Arbeitszeiten
Weshalb wird auf Arbeitszeiten in der heutigen Zeit soviel Wert gelegt?
Der Automatisierungsgrad steigt stetig an, daher wäre es doch wesentlich sinnvoller, die Arbeitszeiten deutlich zu senken, oder?
Weshalb wird auf Arbeitszeiten in der heutigen Zeit soviel Wert gelegt?

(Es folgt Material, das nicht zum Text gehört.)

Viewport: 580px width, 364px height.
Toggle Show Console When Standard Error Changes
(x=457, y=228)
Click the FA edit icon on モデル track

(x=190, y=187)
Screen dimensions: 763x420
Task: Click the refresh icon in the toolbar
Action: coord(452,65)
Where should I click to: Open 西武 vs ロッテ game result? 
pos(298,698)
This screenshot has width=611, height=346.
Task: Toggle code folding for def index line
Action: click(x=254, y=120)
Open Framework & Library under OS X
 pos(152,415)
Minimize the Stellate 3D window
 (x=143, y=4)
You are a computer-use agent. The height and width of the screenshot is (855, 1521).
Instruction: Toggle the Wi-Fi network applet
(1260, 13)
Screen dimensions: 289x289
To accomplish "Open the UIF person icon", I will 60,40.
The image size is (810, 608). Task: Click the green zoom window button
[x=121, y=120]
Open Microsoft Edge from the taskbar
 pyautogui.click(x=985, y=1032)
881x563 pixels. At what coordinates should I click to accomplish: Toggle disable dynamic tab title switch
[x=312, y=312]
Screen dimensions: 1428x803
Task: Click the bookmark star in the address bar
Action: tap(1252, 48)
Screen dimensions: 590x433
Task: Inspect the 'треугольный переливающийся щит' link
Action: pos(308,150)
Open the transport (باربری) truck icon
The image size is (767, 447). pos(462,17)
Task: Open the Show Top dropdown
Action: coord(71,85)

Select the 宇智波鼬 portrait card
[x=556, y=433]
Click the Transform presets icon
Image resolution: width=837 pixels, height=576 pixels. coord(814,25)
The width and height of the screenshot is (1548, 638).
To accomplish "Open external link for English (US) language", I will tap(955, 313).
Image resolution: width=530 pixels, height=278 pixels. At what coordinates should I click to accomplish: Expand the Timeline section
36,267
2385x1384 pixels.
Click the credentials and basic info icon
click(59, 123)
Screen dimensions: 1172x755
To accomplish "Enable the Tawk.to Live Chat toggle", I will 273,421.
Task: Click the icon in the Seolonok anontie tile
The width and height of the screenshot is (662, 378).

Der Automatisierungsgrad steigt stetig an, daher wäre es doch wesentlich sinnvoller, die Arbeitszeiten deutlich zu senken, oder?
In welcher Welt lebst Du? Hier ist ein Wiwi-Forum, niemand hier hat etwas davon, dass ein Mähdrescher heute in 5 Stunden die Arbeit macht, die vor 80 Jahren 10 Leute in einer Arbeitswoche leisten mussten.
Automatisierung im Büro: Ja - die einfachen Tätigkeiten fallen dadurch flach, d.h., die Arbeit konzentriert sich auf weniger einfachen Aufgaben oder auf Aufgaben, die nicht automatisierbar sind (Dokumentationen, Kommunikation, Analyse etc.).
Bei diesen aber entsteht Kostendruck, weil wir in Mitteleuropa keinen Profit generieren über den Wachstum des Umsatzes, sondern eben über Kostensenkungen.
Das ist der primäre Grund für Überstunden.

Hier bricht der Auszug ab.